The Panel decided that an embargo or moratorium banning the export of raw materials originating in the DRC "does not seem to be a viable means of helping to improve the situation of the country's Government, citizens or natural environment", noting that this would require massive technical and financial aid for the population to offset the humanitarian impact of such restrictive measures.

However, concerned that if it did not recommend any punitive measures and thereby encourage a continuation of the exploitation by different criminal organisations, the Panel proposed imposing certain restrictions on business enterprises and individuals, ranging from travel bans to freezing of personal assets to barring of access to banking facilities.

Similarly, to promote peace and good governance, the Panel called for a reduction of official development aid to developing nations implicated in DRC exploitation. It cautioned, however, that reductions be applied to institutional budget support, stablisation lending or project lending and not sector-specific allocations.

As an added incentive, the Panel recommended disbursement of aid for the DRC and other Great Lakes countries involved in the conflict, for reconstruction and rehabilitation programmes aimed at creating jobs, rebuilding infrastructure and improving conditions for local populations, notably in the areas of education, health, water and sanitation. However, "disbursal should be contingent on the adherence to peace agreements".

The Panel supported the idea of an international conference on peace, security, democracy and sustainable development in the Great Lakes region, and likewise called for the support of efforts towards regional economic integration as a means of bringing countries involved in the conflict closer and as acting as a barrier to future outbreaks of armed conflicts, via trade and other regional organisations.

It also urged reconstruction and reform of DRC state institutions, with a view to increasing Kinshasa's capacity to secure its territory and borders, as a fundamental "counterpoint" to the withdrawal of the foreign troops.

Echoing a call made during the inter-Congolese dialogue, the Panel endorsed the establishment of a special commission to examine the validity of economic and financial agreements reached since the fall of the late DRC leader, Mobutu Sese Seko, in 1997.
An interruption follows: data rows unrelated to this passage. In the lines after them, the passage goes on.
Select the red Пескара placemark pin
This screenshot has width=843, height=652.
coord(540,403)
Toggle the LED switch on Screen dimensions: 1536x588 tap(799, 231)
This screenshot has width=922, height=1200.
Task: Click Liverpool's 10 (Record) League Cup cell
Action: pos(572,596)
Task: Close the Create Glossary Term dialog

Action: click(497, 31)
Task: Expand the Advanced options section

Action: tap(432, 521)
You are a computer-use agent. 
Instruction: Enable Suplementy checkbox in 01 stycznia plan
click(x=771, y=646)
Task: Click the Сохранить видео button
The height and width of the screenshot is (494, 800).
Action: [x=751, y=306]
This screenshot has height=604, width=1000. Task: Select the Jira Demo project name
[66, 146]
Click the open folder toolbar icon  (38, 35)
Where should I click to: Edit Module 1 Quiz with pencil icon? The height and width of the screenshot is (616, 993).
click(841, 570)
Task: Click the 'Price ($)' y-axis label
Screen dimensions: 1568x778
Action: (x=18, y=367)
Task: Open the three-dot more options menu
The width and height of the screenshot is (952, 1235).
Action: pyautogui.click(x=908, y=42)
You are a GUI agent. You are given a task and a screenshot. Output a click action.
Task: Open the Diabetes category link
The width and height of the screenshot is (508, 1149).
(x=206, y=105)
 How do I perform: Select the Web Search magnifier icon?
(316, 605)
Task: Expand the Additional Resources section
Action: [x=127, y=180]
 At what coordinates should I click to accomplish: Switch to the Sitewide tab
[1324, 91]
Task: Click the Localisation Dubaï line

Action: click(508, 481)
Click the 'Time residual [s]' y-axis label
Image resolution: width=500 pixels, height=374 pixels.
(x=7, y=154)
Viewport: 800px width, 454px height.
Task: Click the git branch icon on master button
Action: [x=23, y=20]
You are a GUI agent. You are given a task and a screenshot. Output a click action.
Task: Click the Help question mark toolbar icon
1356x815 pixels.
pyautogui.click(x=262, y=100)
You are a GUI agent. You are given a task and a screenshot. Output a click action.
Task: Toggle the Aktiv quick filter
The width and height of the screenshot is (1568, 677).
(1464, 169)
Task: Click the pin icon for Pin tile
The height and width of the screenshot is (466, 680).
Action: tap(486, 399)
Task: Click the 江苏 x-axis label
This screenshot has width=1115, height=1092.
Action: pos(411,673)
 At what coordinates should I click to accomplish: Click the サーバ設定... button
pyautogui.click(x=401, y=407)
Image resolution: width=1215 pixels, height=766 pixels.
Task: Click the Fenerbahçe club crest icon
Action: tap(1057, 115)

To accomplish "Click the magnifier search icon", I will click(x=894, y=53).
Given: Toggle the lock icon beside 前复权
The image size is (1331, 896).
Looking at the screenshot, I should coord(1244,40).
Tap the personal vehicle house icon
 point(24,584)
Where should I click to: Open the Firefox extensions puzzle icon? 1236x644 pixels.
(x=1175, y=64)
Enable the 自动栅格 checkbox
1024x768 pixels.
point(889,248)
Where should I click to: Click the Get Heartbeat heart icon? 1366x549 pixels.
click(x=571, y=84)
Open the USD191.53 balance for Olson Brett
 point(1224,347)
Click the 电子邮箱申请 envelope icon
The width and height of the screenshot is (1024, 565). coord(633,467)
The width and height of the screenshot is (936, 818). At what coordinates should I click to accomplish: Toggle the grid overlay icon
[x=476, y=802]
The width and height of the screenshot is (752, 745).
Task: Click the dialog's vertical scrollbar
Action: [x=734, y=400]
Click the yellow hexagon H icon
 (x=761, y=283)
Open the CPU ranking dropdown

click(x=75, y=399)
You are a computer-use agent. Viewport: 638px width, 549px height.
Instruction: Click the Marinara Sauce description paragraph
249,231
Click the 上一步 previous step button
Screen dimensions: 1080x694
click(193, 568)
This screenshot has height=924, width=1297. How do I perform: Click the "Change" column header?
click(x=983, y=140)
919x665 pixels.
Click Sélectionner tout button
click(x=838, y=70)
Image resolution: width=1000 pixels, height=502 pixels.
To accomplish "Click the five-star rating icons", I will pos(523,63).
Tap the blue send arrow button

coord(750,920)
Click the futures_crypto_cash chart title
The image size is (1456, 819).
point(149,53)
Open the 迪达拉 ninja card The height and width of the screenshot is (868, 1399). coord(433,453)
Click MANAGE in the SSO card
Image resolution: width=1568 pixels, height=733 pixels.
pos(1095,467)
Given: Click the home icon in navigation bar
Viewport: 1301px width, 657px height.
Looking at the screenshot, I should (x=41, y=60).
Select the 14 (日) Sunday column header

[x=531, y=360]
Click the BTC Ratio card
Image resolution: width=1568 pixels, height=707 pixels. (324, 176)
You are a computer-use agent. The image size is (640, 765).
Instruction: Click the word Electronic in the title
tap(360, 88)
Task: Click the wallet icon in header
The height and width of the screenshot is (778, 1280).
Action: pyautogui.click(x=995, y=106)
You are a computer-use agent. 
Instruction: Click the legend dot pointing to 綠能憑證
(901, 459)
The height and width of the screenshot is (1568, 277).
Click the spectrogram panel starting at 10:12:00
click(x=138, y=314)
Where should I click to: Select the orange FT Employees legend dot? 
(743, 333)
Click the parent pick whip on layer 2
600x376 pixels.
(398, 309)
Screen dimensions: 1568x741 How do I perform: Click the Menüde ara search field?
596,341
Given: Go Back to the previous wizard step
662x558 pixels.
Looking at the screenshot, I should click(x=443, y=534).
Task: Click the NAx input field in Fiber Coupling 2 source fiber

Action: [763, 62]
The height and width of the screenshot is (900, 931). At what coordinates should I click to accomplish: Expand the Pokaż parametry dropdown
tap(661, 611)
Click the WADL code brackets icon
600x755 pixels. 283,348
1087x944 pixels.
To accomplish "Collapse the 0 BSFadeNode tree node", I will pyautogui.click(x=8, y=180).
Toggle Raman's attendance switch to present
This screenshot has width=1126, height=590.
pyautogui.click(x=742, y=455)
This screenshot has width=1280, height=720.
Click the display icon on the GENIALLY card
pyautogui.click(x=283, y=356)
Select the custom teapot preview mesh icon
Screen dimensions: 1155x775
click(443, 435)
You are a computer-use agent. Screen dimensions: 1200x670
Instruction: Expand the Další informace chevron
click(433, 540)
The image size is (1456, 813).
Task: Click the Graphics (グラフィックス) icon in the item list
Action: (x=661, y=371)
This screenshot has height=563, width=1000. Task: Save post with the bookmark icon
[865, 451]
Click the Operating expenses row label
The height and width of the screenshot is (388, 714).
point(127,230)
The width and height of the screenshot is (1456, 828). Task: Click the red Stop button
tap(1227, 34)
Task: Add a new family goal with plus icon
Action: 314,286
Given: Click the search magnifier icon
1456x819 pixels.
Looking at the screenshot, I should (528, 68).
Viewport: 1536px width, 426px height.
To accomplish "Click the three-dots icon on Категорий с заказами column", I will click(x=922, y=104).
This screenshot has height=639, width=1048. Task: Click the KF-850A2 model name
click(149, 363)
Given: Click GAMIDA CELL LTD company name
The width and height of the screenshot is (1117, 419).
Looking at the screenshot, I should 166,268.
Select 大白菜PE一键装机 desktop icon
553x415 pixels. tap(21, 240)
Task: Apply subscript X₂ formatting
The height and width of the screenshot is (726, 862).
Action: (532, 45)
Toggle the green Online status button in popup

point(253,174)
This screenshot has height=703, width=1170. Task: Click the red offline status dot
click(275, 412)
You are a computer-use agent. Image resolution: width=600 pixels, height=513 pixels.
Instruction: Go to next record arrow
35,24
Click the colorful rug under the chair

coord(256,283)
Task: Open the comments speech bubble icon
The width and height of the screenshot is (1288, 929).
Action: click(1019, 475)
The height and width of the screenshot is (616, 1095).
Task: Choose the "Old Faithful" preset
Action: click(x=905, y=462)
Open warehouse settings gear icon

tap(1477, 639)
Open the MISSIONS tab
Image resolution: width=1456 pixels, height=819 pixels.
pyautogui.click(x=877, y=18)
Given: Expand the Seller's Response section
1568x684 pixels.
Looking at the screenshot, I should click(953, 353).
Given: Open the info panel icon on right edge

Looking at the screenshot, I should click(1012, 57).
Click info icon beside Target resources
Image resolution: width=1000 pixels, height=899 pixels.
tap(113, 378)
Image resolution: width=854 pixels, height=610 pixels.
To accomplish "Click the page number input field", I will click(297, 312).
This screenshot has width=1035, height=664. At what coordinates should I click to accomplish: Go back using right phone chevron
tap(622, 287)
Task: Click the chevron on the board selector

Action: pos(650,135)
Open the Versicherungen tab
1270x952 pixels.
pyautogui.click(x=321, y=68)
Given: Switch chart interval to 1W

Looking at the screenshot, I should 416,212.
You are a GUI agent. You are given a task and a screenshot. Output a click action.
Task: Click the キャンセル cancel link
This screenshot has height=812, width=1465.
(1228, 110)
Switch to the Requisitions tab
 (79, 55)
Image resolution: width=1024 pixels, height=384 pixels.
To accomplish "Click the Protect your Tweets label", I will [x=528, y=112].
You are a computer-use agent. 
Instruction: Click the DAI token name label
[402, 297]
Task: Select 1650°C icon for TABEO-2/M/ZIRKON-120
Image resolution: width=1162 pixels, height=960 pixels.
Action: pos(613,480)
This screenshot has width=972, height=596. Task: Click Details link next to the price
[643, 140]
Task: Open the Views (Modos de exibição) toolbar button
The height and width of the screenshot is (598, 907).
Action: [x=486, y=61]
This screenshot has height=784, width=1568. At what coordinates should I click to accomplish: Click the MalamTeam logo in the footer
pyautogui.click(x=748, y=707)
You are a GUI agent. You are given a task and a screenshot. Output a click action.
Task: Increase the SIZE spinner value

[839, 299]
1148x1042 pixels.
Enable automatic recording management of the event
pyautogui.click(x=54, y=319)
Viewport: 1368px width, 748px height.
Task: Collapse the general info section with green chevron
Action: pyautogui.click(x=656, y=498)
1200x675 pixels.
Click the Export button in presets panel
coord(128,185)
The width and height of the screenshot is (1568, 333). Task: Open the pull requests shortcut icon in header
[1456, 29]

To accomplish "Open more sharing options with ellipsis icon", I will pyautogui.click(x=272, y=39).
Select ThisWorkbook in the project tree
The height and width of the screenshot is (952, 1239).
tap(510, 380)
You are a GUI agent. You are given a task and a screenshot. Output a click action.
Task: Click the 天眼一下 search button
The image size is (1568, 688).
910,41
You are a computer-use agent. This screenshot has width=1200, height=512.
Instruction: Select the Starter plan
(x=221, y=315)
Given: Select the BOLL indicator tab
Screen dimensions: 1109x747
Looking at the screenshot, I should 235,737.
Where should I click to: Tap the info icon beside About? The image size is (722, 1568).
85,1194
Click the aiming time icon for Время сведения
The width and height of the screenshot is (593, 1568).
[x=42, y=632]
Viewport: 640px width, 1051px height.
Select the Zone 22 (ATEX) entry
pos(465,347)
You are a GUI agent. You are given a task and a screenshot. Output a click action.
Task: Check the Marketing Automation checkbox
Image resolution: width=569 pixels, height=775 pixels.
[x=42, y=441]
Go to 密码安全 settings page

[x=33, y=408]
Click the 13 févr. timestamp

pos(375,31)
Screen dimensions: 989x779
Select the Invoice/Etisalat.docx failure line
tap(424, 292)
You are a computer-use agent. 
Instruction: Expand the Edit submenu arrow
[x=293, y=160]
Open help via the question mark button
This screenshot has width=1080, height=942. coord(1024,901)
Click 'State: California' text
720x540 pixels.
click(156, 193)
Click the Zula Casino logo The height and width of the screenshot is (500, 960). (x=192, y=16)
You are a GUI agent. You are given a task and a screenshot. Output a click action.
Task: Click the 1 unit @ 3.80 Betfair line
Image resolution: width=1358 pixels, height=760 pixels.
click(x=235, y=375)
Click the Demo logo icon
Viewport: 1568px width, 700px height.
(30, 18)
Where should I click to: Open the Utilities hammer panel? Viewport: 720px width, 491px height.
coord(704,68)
The Panel insisted that governments of countries whose individuals, companies and financial institutions were involved in activities in DRC should assume their share of responsibility. It proposed adherence of business enterprises to Organisation for Economic Cooperation and Development guidelines as a mechanism for bringing violations to the attention of governments of countries where the enterprises were registered.

Finally, the Panel suggested that the UN Security Council establish a monitoring body to report regularly on its findings, including recommendations about further action to halt activities that violated the Council's decisions. Similarly, specialised industry organisations could be requested to monitor trade in commodities from conflict areas. For example, all member states where trade in rough diamonds was being carried out should join the Kimberley Process.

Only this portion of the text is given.